Ghost Rider: Espíritu de venganza

Crítica de David Obarrio - Cinemarama

Historia del pelo

Uno va a ver una película de Nicolas Cage a la espera de que se produzca un breve acontecimiento. Con un énfasis que se disfraza de distancia un poco risible siempre nos preguntamos, en secreto, cómo será un nuevo encuentro en la pantalla grande con esos intrigantes apliques capilares suyos, esos afeites que son una de sus marcas de fábrica más conmovedoramente perdurables y que constituyen, al mismo tiempo, una cosmética y una poética: el pelo de Nicolas Cage –título para un tango chusco– es un modo de estar en el mundo, de mirar el horizonte, a la altura de esos ojos que se escapan de las órbitas, de sus tics faciales y de sus cachetes de perro viejo que todavía quiere ladrar y a veces ladra. Después, enseguida se ve que no hay mayor misterio allí, que el pelo es más o menos siempre igual a sí mismo: de un modo banal, la expectativa se diluye en la rutina y la repetición, y aquello que esperábamos, esa promesa de un modesto jolgorio, puede variar brevemente en el largo o cada tanto en el color, pero sigue siendo Nicolas Cage en un ciento por ciento: el hombre del pelo raro al viento.

Casi se podría decir que Ghost Rider: Espíritu de venganza es una película sin actores (un sueño seductor pero que aquí se malogra). No importa la cara llena de letras del reaparecido Christopher Lambert que está presente en un par de escenas, ni la de esa chica tan bonita de ojos azules, o la de su hijo adolescente, obligado de por vida a soportar el peso del mundo. Menos relevante todavía es ese pobre diablo que resulta que es el Diablo, que tiene pinta de oficinista después de que le tocó un burn out y lleva para todos lados un par de esbirros de opereta que tampoco importan nada. Es decir que los actores están pero pasan sin pena ni gloria por los planos, básicamente porque sus personajes no tienen distinción alguna, como si fueran una comparsa apenas necesaria para rodear brevemente al protagonista. Además uno, a fin de cuentas, si se interna en una tontería mayúscula como Ghost Rider es con el propósito de ver qué hace Nicolas Cage con el bodrio de turno. Algunos meses atrás celebrábamos con prudencia sus bailoteos desesperados en Fuera de la ley, un thriller bastante rutinario al que el actor le sacaba filo con una pasión que es solo suya mediante su repertorio impenitente de caras, de risas mitad malévolas, mitad tristes, de sonrisas torcidas y de ese agobio titánico que el tipo parece llevar encima desde la cuna como si fuera un traje.

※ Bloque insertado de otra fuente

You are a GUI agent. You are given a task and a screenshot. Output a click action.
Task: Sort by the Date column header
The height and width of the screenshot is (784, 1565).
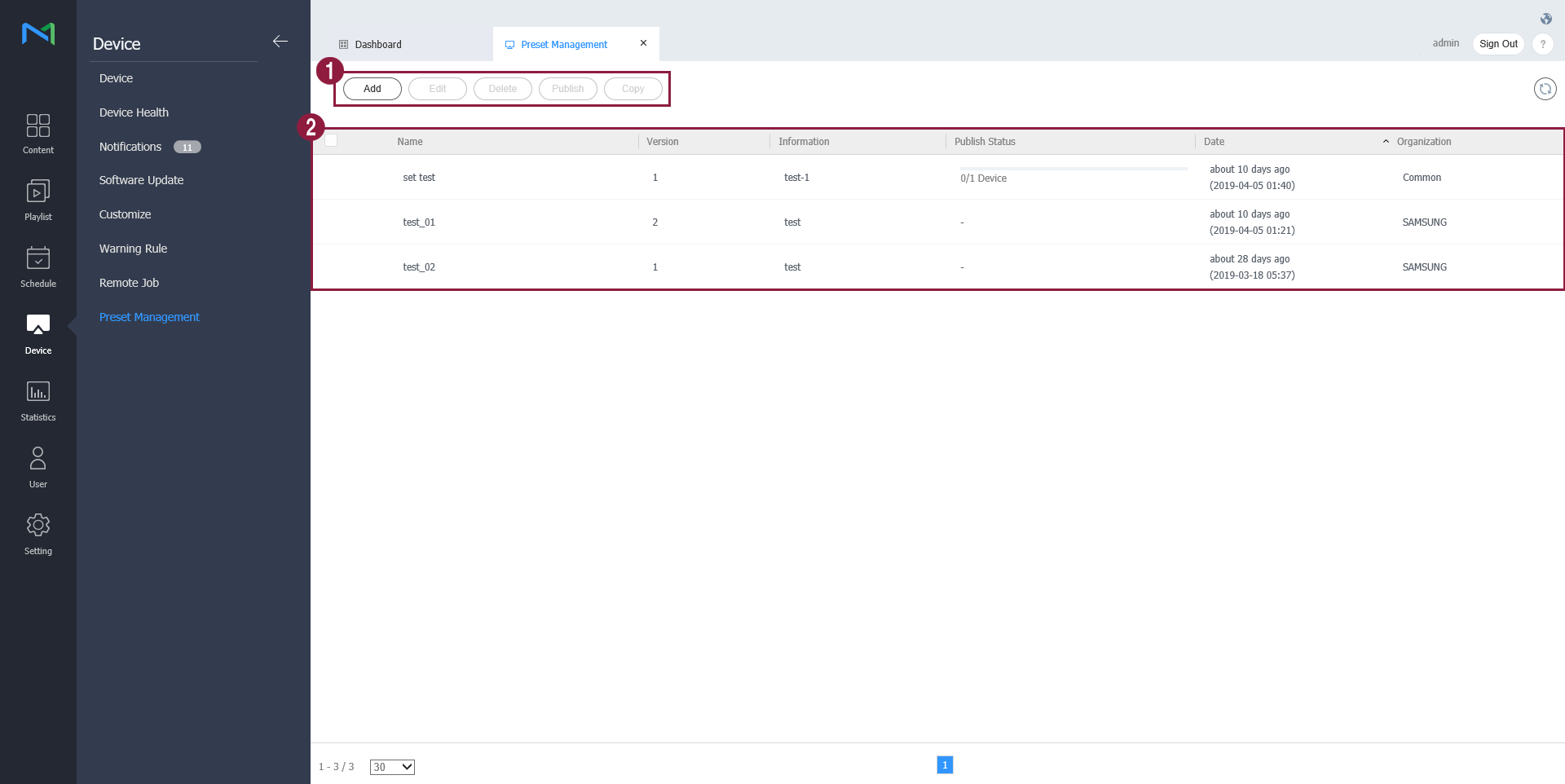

Acá hay algo de todo eso pero el departamento de efectos especiales truchos le quita espacio a Cage, porque cada vez que se transforma en el jinete fantasma del título, montado en su moto toda chamuscada, lo que vemos en realidad no es más que un esqueleto digital con voz de ultratumba y campera de cuero con gotitas de aceite que hierven (detalle simpático). Es decir, Ghost Rider es una de Cage con muy poco de Cage. Los arranques de esoterismo vagamente cristiano que pretenden modular la película con una tensión de otro mundo se pierden en la insipidez de los diálogos y en la bobería automática de los momentos “serios”. Las torpes escenas de acción, en su mayoría filmadas al modo de las películas malas actuales, o sea como un amasijo de cuerpos parcelados, sin una ubicación precisa en el plano que permita apreciar la violencia como una fuerza sensible capaz de conmovernos, refuerzan el costado más convencional y rutinario de todo el asunto, en el que lo único que parece importar es poner una estrella delante de la cámara para estirar la franquicia sin que importe lo más mínimo cómo salga. Me dicen que el rótulo de Marvel Knights que se ve al principio de la película se refiere a una especie de subsidiaria dentro de la firma mayor Marvel que produce cosas con un supuesto espíritu trash, como si se tratara del lado salvaje de la casa matriz. La verdad es que cuesta asociar una película tan poco audaz y tan descaradamente reconciliada con el estado más industrial del cine contemporáneo con el concepto de lo trash. Pero quizá el persistente equívoco de relacionar el término no con algo libre y subversivo sino con algo de baja calidad y hecho a las apuradas tenga mucho que ver.